Uniformly rotating neutron stars in the global and local charge neutrality cases

In our previous treatment of neutron stars, we have developed the model fulfilling global and not local charge neutrality. In order to implement such a model, we have shown the essential role by the Thomas-Fermi equations, duly generalized to the case of electromagnetic field equations in a general relativistic framework, forming a coupled system of equations that we have denominated Einstein-Maxwell-Thomas-Fermi (EMTF) equations. From the microphysical point of view, the weak interactions are accounted for by requesting the β stability of the system, and the strong interactions by using the σ-ω-ρ nuclear model, where σ, ω and ρ are the mediator massive vector mesons.

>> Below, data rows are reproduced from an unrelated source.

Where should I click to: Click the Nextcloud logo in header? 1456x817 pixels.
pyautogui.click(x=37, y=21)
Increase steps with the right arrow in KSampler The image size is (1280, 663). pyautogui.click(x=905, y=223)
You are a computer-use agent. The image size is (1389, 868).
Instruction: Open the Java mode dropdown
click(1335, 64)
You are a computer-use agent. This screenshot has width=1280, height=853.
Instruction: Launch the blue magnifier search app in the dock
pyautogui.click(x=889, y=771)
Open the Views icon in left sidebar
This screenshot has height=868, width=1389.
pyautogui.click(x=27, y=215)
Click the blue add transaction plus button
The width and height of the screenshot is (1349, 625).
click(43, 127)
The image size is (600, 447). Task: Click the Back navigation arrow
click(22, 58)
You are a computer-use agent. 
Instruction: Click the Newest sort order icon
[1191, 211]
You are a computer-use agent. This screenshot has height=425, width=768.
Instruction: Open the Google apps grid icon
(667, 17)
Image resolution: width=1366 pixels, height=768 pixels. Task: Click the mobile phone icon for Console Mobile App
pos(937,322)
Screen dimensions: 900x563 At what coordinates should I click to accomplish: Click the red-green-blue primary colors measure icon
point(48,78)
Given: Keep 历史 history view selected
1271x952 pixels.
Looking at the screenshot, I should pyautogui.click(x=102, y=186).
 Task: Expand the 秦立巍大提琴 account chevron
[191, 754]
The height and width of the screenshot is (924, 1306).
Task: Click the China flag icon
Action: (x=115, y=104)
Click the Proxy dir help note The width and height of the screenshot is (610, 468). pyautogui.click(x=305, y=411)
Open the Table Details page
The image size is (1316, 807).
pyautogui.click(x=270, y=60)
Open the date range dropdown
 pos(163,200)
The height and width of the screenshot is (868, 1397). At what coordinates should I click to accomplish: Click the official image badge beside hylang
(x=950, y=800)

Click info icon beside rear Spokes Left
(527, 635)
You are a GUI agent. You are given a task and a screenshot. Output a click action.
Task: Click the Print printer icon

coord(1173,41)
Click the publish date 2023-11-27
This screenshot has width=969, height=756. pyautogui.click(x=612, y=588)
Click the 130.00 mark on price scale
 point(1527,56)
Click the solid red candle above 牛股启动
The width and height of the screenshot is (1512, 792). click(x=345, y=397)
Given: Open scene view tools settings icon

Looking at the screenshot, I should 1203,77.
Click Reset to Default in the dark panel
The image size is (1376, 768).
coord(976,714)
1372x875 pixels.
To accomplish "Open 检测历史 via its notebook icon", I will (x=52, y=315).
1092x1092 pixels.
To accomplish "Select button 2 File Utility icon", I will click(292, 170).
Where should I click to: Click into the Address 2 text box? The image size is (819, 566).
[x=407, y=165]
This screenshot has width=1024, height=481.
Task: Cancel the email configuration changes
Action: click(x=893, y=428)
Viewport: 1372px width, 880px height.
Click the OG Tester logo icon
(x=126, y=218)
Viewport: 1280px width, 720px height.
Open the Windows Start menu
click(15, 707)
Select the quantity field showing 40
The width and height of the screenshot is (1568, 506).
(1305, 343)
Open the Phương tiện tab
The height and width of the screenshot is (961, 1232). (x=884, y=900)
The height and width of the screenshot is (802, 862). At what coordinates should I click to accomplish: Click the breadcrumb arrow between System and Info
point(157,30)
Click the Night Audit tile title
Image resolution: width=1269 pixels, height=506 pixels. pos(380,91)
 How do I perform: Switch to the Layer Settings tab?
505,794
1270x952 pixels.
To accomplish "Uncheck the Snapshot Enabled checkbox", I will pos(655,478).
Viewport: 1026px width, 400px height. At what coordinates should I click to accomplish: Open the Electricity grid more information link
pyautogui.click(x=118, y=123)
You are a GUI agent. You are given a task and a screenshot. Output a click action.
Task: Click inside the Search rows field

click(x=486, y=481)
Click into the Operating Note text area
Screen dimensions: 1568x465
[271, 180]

Here we examine the equilibrium configurations of slowly rotating neutron stars by using the Hartle formalism in the case of the EMTF equations indicated above. We integrate these equations of equilibrium for different central densities ρc and circular angular velocities Ω and compute the mass M, polar Rp and equatorial Req radii, angular momentum J, eccentricity ϵ, moment of inertia I, as well as quadrupole moment Q of the configurations. Both the Keplerian mass-shedding limit and the axisymmetric secular instability are used to construct the new mass-radius relation. We compute the maximum and minimum masses and rotation frequencies of neutron stars. We compare and contrast all the results for the global and local charge neutrality cases.